Galaxy News Radio has also been the subject of several academic sources mainly in relation to what it broadcasts. Michael James Heron, a British academic scholar of Robert Gordon University, noted the music choices of the "cheerfully liberal" Three Dog (contrasting with the strongly jingoistic Enclave Station) as being an instance of Caledonian Antisyzygy, in which two strong polarities make up a greater entity. He cited the lyrics and music style of two songs played by GNR, "Into Each Life Some Rain Must Fall" by The Ink Spots and "Anything Goes" by Cole Porter, as being light-hearted in contrast to the strongly desolated Capital Wasteland setting. This, he suggested, highlighted the vibes of the United States in the 1950s (the pre-war time in the Fallout setting) versus the desolated setting that causes a sense of mental dissonance that "cannot ever be fully resolved". William Cheng, the music professor of Dartmouth College, highlighted Fallout 3 as a good example to how the player has enough agency to determine whether certain music stations will air or not, such as if they do not help to replace the faulty satellite dish on top of the Washington Monument to strengthen the radio signals. He argued that the music aired by GNR could have reminded the wasteland survivors of a golden age long past, back when a time where the world was set on fire (referencing "I Don't Want to Set the World on Fire" by the Ink Spots) was hardly imaginable and therefore served as contradictory and nostalgic tunes in relation to the game's setting. Furthermore, Cheng suggested that the songs from both GNR and the Enclave Radio invoked the sense that the hyperviolence plaguing the American wasteland was there to stay. Furthermore, he noted that the lyrics of several songs from GNR like "I Don't Want to Set the World on Fire" serve as double entendres in which they could be interpreted by audiences as tying into the game's desolate ruins themes.
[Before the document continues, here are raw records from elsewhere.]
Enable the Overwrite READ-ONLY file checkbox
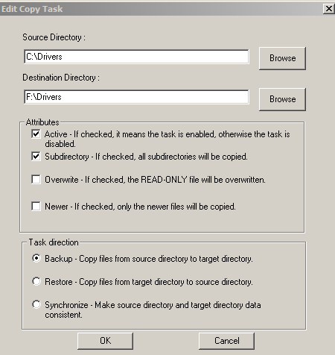 pyautogui.click(x=36, y=179)
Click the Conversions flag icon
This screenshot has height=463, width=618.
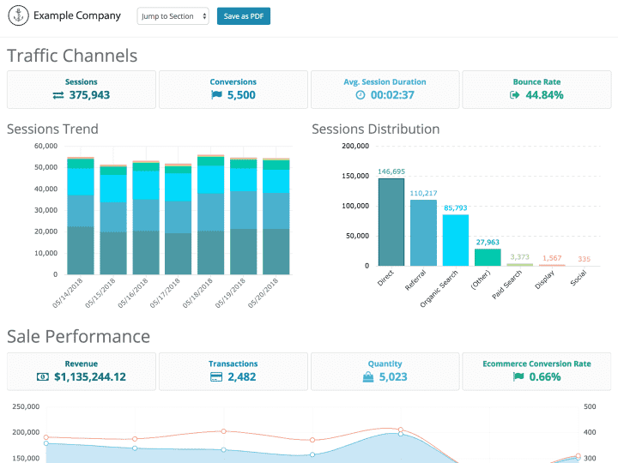[216, 95]
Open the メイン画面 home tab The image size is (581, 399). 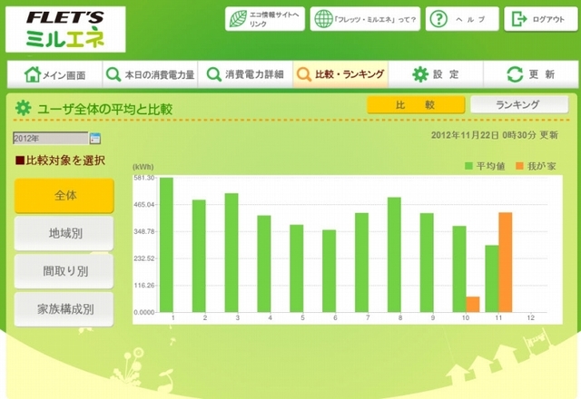click(x=54, y=74)
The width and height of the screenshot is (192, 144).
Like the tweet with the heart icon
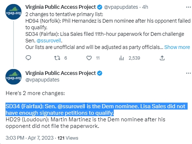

The GNR in Fallout 3 has also been the subject of an urban legend as discussed by GamesRadar author Justin Towell in 2010, who questioned why someone would write "such a detailed and elaborate hoax". He said that forum posts on Snopes wrote of a rumor in which Fallout 3 was rarely able to predict future events based on certain conditions from a numbers station that occasionally replaces the airings of GNR under certain conditions. One post alleged that a WikiForums user interpreted the threads' Morse code that read "one-two-five-five-two-eight-two-zero-one-zero. What you talkin' 'bout? You'll be missed" and connected the line to the time and death of American actor Gary Coleman (who died on May 28, 2010) based on the numbers' order. The user then continued through the forum's messages, enlisted the help of others, and reacted in shock to the next message he read and interpreted, which said, "nine-four-five-four-two-zero-two-zero-one-zero. Accident in the gulf, several dead. Oil spill apparently averted." His shock was due to his realization that the code predicted the Deepwater Horizon oil spill of April 20 of 2010. Towell said that the hoax sounded believable at first but had no evidence of such existence online and was disproven by an email from Bethesda, who said that it sounded like a "cool theory".